Building a disaster recovery site on AWS for workloads on Microsoft Azure

Some enterprises run their IT operations using a multi-cloud environment, often for compliance, cost, or redundancy reasons. At times, these enterprises may be required to host a copy of their data, or even a full disaster recovery (DR) solution, on another cloud provider to provide an additional layer of protection.

In this post, we show you how to build a full end-to-end DR solution on AWS if your main workloads are on Microsoft Azure using AWS Disaster Recovery Service (AWS DRS). We will build the necessary networking between Azure and AWS, replicate the Virtual Machines (VMs) on Azure to AWS, and then failover from Azure to AWS. After completing the DR testing, we will show you how to failback from AWS to Azure to return to normal operations.

AWS DRS provides scalable, cost-effective application recovery to AWS using a non-distributive continuous block-level replication mechanism. This allows customers to achieve a crash-consistent recovery point objective (RPO) of seconds, and a recovery time objective (RTO) typically ranging between 5–20 minutes.

Solution walkthrough

The following are the high-level steps to build this solution.

Build connectivity between Azure and AWS.
Configure AWS DRS on Azure, replicate source VMs on Azure, and then failover from Azure to AWS.
Once the DR test is complete, return to normal operations by failing back from AWS to Azure.

There are many resources online that you can use to perform Steps 1 and 2. Therefore, to keep the post short, I point you to these references as we go. The focus of this post is the failback section only.

Prerequisites

These prerequisites are required for following along with this post:

You have an account on AWS and on Azure.
You have Amazon Virtual Private Cloud (Amazon VPC) and a Virtual Network (VNET) on Azure with the necessary subnets.
You have a number of VMs on Azure for testing.
You have a dedicated subnet to host the replication server of AWS DRS.

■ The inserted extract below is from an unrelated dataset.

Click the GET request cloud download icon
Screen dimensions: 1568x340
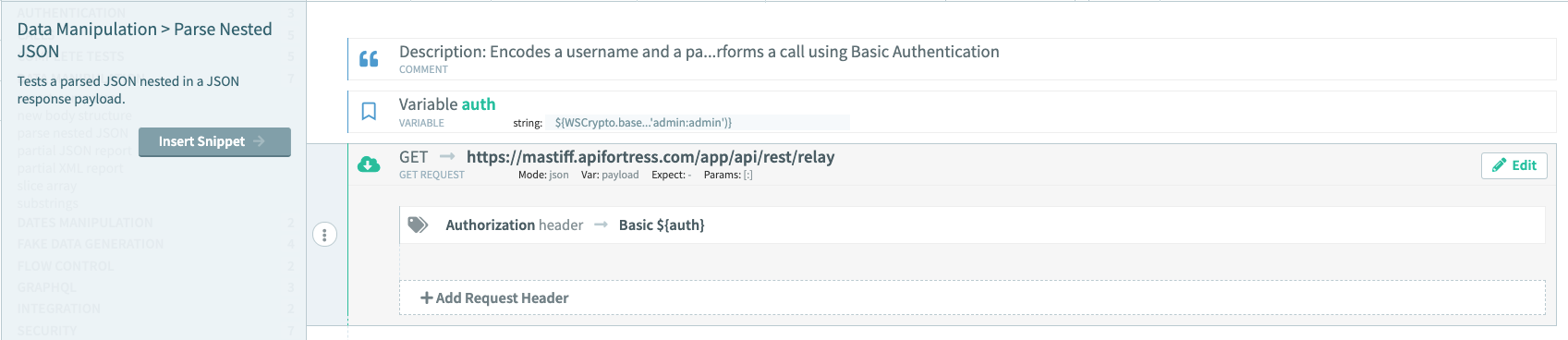369,164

1. Establish connectivity between Azure and AWS

There are several ways to establish network connectivity between Azure and AWS Cloud. The quickest one is to setup a site-to-site VPN. This method comes with some disadvantages, such as the limited throughput and unpredictable routing via the public Internet. If you’re looking for more dedicated bandwidth, then you could use a combination of AWS Direct Connect and Azure ExpressRoute to build a private connectivity between the two clouds.

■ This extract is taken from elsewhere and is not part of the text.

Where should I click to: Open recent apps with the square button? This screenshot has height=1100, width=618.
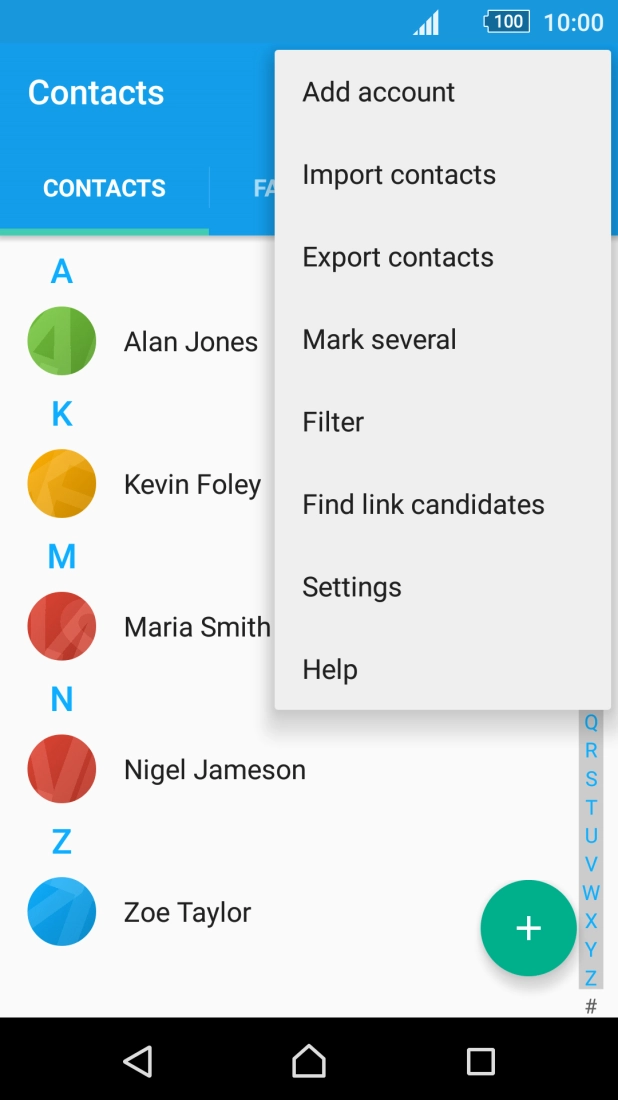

For the purpose of this demo, I used the steps here to build a site-to-site VPN. After completing the setup, the network architecture should look like this:

AWS GCP network architecture

There are two things to consider about this architecture:

I used Virtual Private Gateway (VGW) on the AWS side for the demo. If you have multiple networks or multiple Amazon VPCs, then I recommend that you use AWS Transit Gateway
On AWS, you always have two public IPs: one per each VPN tunnel. On Azure, this doesn’t happen by default. In this case, you must manually add high-availability using Active/Passive mode on the Azure side.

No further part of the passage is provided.